DATA =
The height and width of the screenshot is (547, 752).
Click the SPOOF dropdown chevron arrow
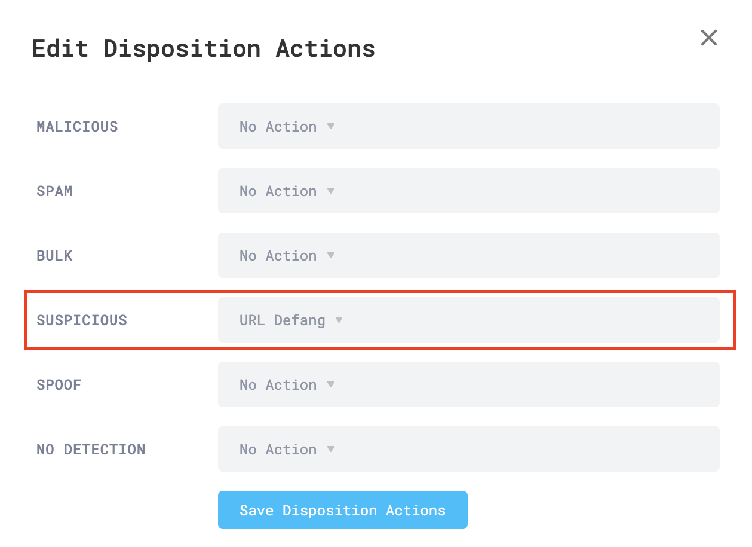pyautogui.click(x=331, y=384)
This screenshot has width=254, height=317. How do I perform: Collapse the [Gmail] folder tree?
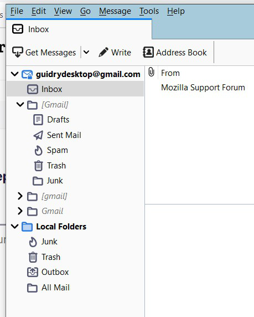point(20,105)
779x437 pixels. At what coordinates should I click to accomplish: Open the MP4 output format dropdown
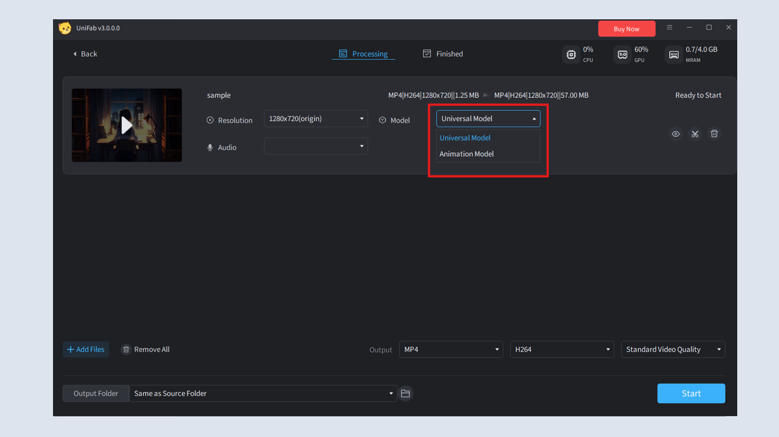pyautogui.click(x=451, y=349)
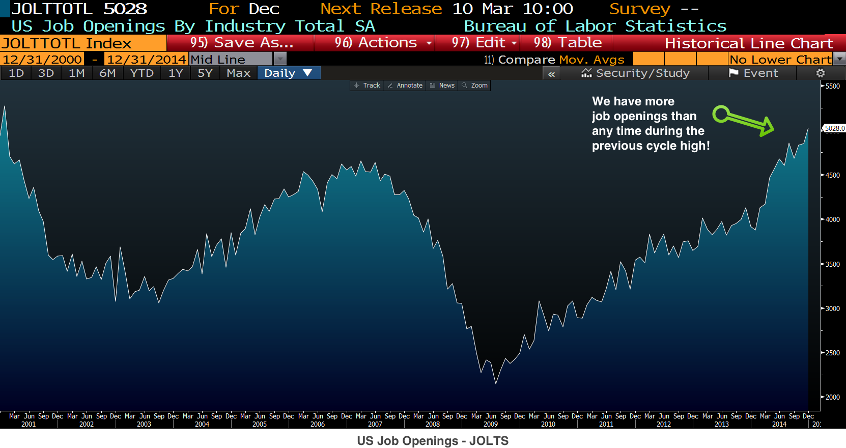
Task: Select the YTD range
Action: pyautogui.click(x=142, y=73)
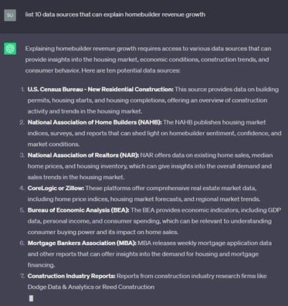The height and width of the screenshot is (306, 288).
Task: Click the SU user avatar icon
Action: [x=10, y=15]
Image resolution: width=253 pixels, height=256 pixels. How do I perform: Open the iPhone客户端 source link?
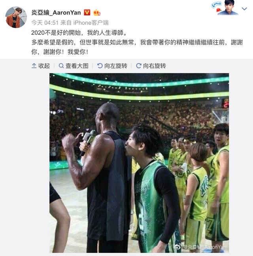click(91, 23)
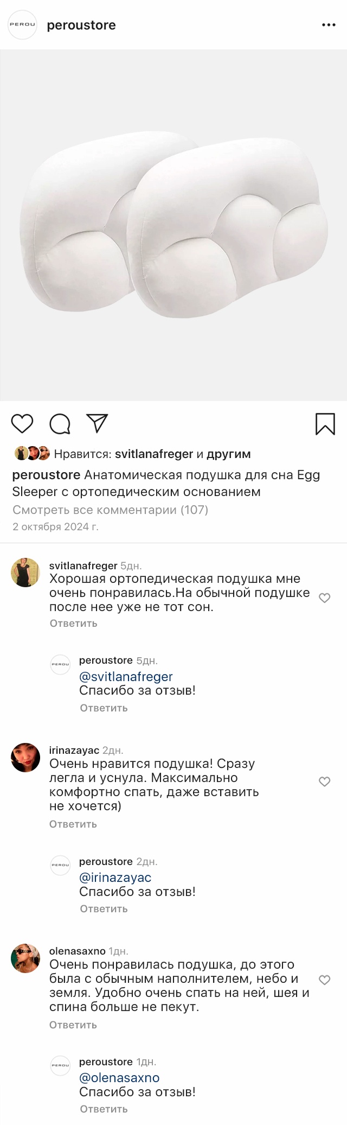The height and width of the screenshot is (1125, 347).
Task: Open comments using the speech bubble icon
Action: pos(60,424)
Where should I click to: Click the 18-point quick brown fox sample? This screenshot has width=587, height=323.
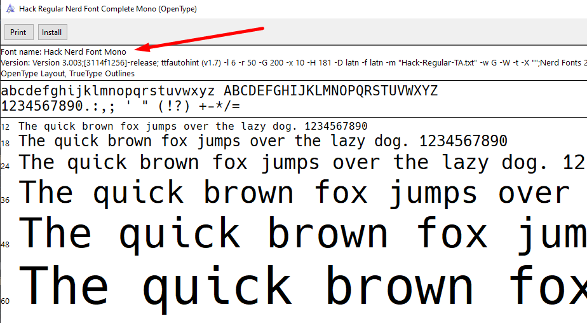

WORK INSTRUCTIONS =
With the images removed, write out all of the material above exactly.

EXPECTED ANSWER =
The height and width of the screenshot is (547, 752).
Click the SPOOF dropdown chevron arrow
pyautogui.click(x=331, y=384)
This screenshot has width=254, height=317. How do I perform: Collapse the [Gmail] folder tree?
point(20,105)
779x437 pixels. At what coordinates should I click to accomplish: Open the MP4 output format dropdown
pyautogui.click(x=451, y=349)
Task: Select the YTD range
Action: pyautogui.click(x=142, y=73)
The height and width of the screenshot is (306, 288).
Task: Click the SU user avatar icon
Action: [x=10, y=15]
Image resolution: width=253 pixels, height=256 pixels. How do I perform: Open the iPhone客户端 source link?
click(91, 23)
The height and width of the screenshot is (1125, 347).
Task: Open comments using the speech bubble icon
Action: pos(60,424)
Where should I click to: Click the 18-point quick brown fox sample? This screenshot has width=587, height=323.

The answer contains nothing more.